# A Magical First Meeting ...



## TrixieTreasure (May 24, 2015)

Warning: LONG STORY ( I sincerely am sorry about that, but I don't know how to make this short).

I don't know how many of you believe in magic, but I would like to share a story that was very magical for me. ❤
The day was January 10. The year was 1996. The place was Sweet Home Oregon. During those days, I was doing door to door deliveries. My job was to go to each house in a town, and put a flyer on the door knob. Then to go onto the next house, and so on. Well, since I had not been to Sweet Home yet, I decided to go there that particular day. I got to Sweet Home really early. I parked my car and started walking. I remember I had my head down as I was walking up to this one house. As I got closer to the door, I looked up ... and there she was! A precious little kitty sitting on the railing!! ❤
I remember saying out loud, " Oh my God". I fell utterly and deeply in love. Really, it was that fast. This baby had the cutiest little face! Most cats would run away when a stranger got real close to them. But not this precious little thing! I put my flyers down, started talking to her, reached out for her, and she allowed me to pick her up. As soon as I did, she started purring so sweetly in my arms, while I continued talking to her. It was SO Magical. ❤

Then I put her back on the railing, put the flyer on the door, and with a heavy heart, said good-bye to her. As I was walking away, I looked back at her, and saw that she was looking at me too. It was as if she were saying" hey lady, why aren't you taking me with you?" I continued on my way going door to door, but I just couldn't get that sweet face out of my mind. I believe I went down one block, and then, all of a sudden, I told myself that I needed to go back. I wanted to tell the owners that I thought they had a beautiful cat. I was concerned though that I would wake people up since if was just shortly after 8am. But the feeling was SO strong, it overpowered any reasoning of how early it was. 
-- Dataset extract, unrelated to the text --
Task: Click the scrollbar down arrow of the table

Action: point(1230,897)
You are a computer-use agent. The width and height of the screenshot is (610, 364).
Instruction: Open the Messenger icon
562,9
I got into my car and drove back to the house. Only 15 minutes had went by, but when I got there, the little kitty was sitting in the driveway. And she was starring at me!! I picked her up from the driveway, and sat her back on the railing. Then I knocked on the door. An older lady came to the door, and I immediately apologized for bothering her so early, but I had just wanted to tell her that she had a pretty kitty. To my amazement and shock, she said that I could take the kitty if I wanted to, and also take the other cats that were hanging around her house too! 
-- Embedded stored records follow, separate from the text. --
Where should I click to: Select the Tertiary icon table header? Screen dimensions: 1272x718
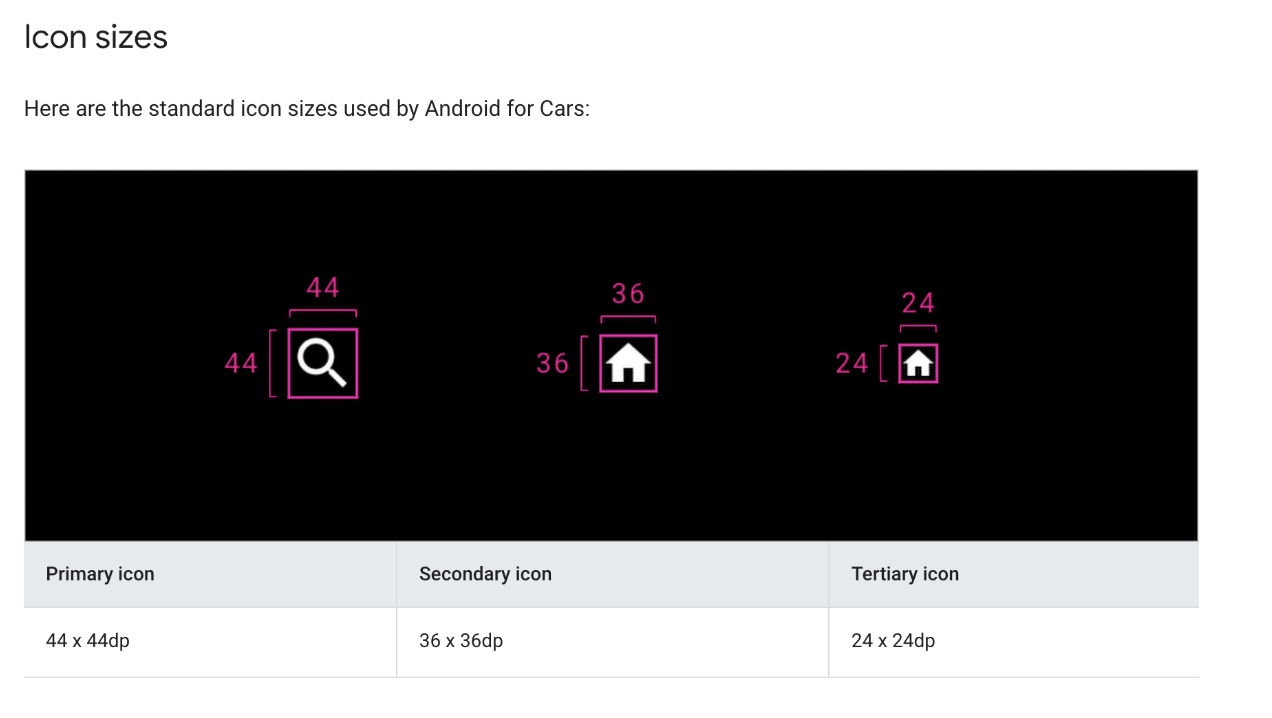coord(1013,574)
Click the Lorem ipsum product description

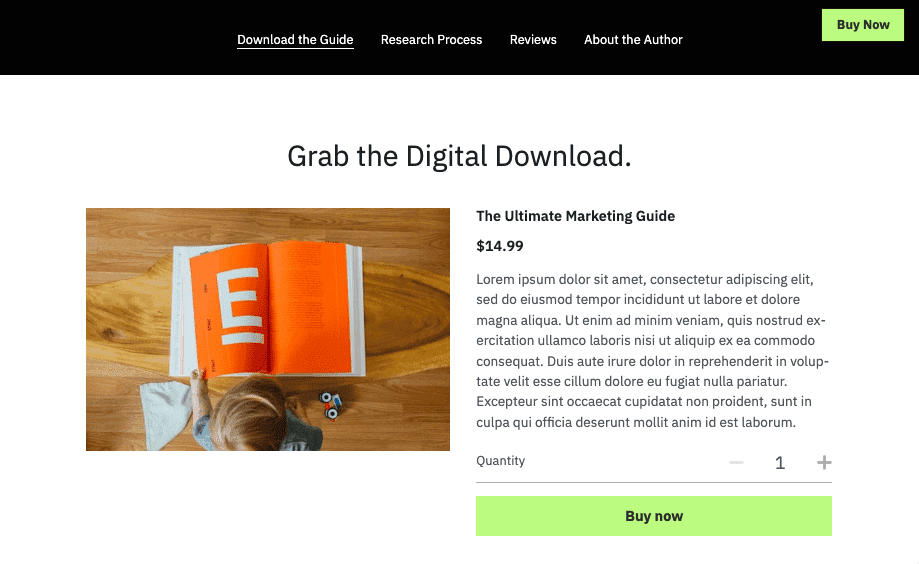(652, 351)
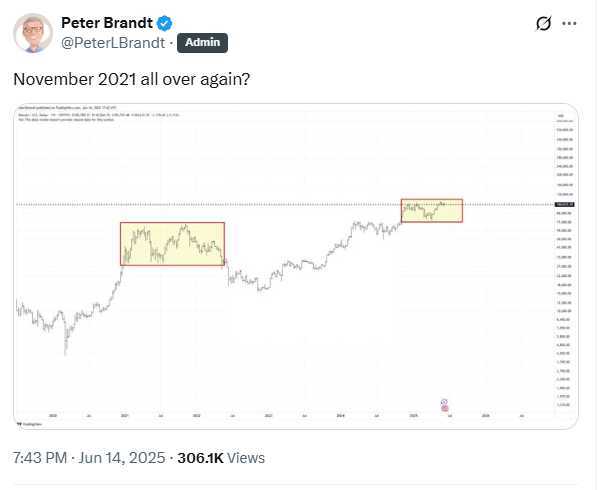
Task: Click the 306.1K Views count
Action: pyautogui.click(x=221, y=458)
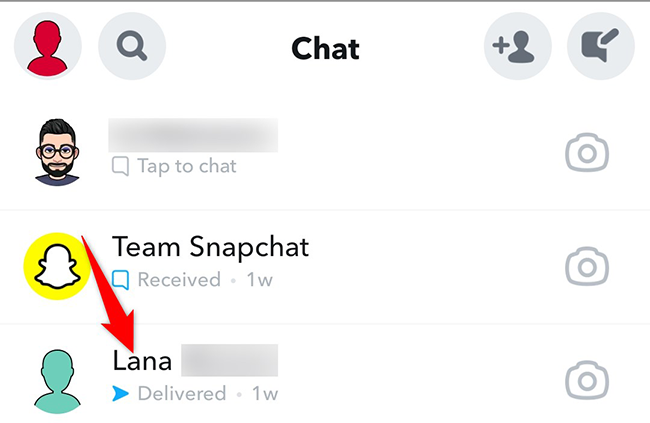Open camera for the blurred-name contact
650x423 pixels.
point(587,153)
I could not believe what I was hearing. In fact I had to ask her if she meant that about the kitty, and she said yes! She said that the kitty was a female and was just right around 5 and 1/2 months old. Although I was already in love with this cat, my rational self told me that I had better call my husband first, just to make sure it was okay with him. My husband told me ( and I remember this SOOO well), "Well if you want another cat, you're going to have to continue working as hard as you can to pay for it". And I said, " absolutely"! I mean, I understood his reasoning, because we already had 3 Poodles and 2 cats at home. We were struggling financially, and I certainly wasn't looking to get another pet right then. But I also knew that if I didn't get this most precious thing, that I would forever regret it. So I went back to that lady's house, and told her that my husband said it was okay. I had forgotten to ask the lady for a box to put the kitty in, but it was okay, because she stayed in my lap so quietly and contented. All the way to my vets, where she was given her vaccinations, and told that I did indeed have a female, and that she was 100% healthy!! My vet also confirmed that she was under 6 months of age. When baby kitty and I got home, I decided to name her Mandee, and ( counting back about 5 and 1/2 months), I decided that her birthday would be August 2( with the year being 1995). 

And that is my special story of how Mandee and I met. It was truly MAGICAL, and it was MEANT TO BE!! ❤ Later on, I thought back about everything, and thought, what if I hadn't' gone to Sweet Home that day? What if the kitty had not been sitting on that railing? AND, what if I hadn't decided to turn around and go back to that house? What if? The answer is, I would have missed out on a lifetime of love and happiness with her. And I would have a lifetime of regret.

So, when something is meant to be, everything comes together perfectly! 
After getting Mandee, I truly do believe in Magic. ❤
Mandee... August 2, 1995 - July 5, 2014
Just 1 month shy of being 19 years old. ❤


----------